Cho leva les yeux, le paquet à moitié attaché à la patte de la chouette.
– Cette Ombrage est abominable, dit-elle à voix basse. Te donner une retenue simplement parce que tu as dit la vérité sur la façon dont… dont il est… dont il est mort. Tout le monde est au courant, la nouvelle a circulé dans toute l’école. C’était vraiment courageux de ta part de lui tenir tête comme ça.
Les entrailles de Harry retrouvèrent si rapidement leur volume normal qu’il se demanda s’il n’allait pas se mettre à flotter dans les airs, à quelques centimètres au-dessus du sol constellé de fientes de hiboux.
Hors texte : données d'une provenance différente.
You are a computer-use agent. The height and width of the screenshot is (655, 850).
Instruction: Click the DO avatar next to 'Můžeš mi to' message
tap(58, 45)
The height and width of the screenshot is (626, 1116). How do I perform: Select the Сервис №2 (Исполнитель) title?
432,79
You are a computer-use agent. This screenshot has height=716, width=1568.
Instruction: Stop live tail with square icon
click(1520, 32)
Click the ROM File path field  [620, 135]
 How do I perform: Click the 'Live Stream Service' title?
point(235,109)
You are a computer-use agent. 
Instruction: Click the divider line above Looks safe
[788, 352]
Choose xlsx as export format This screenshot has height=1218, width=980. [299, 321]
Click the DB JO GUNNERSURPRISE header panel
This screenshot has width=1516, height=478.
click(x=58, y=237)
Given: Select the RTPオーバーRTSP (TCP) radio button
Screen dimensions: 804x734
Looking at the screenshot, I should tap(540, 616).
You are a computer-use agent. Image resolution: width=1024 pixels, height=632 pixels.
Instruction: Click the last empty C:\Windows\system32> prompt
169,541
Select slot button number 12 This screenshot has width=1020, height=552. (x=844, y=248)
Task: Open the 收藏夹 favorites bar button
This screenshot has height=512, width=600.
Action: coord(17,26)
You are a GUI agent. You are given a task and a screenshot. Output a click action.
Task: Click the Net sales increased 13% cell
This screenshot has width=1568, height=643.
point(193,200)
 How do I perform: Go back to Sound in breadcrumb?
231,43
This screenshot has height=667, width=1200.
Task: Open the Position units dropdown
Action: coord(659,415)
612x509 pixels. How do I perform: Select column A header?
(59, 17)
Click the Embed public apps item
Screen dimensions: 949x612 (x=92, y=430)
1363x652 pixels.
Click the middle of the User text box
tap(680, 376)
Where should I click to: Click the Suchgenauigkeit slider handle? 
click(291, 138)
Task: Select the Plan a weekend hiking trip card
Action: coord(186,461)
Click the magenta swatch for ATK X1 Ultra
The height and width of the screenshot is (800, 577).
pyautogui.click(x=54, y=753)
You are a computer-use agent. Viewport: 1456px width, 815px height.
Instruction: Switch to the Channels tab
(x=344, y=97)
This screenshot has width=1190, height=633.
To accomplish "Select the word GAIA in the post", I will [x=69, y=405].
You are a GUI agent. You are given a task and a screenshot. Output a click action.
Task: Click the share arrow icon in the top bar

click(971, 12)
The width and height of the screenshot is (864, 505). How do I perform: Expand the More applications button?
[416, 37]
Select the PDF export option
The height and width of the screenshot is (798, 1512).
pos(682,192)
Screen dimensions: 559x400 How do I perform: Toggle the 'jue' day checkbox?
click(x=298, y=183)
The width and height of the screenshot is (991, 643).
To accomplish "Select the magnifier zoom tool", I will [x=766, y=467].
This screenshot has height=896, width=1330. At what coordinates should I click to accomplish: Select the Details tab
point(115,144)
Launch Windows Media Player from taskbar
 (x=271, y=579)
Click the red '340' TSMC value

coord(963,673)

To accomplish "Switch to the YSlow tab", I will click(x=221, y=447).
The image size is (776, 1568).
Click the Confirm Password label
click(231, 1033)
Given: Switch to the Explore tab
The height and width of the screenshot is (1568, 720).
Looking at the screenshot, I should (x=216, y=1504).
Qui pouvait bien se soucier d’un stupide cheval volant alors que Cho venait de lui dire qu’elle le trouvait vraiment courageux ? Pendant un instant, il songea à lui montrer mine de rien sa coupure à la main pendant qu’il l’aidait à attacher le colis à la patte de la chouette… Mais au moment même où cette idée très séduisante lui venait à l’esprit, la porte de la volière s’ouvrit à nouveau.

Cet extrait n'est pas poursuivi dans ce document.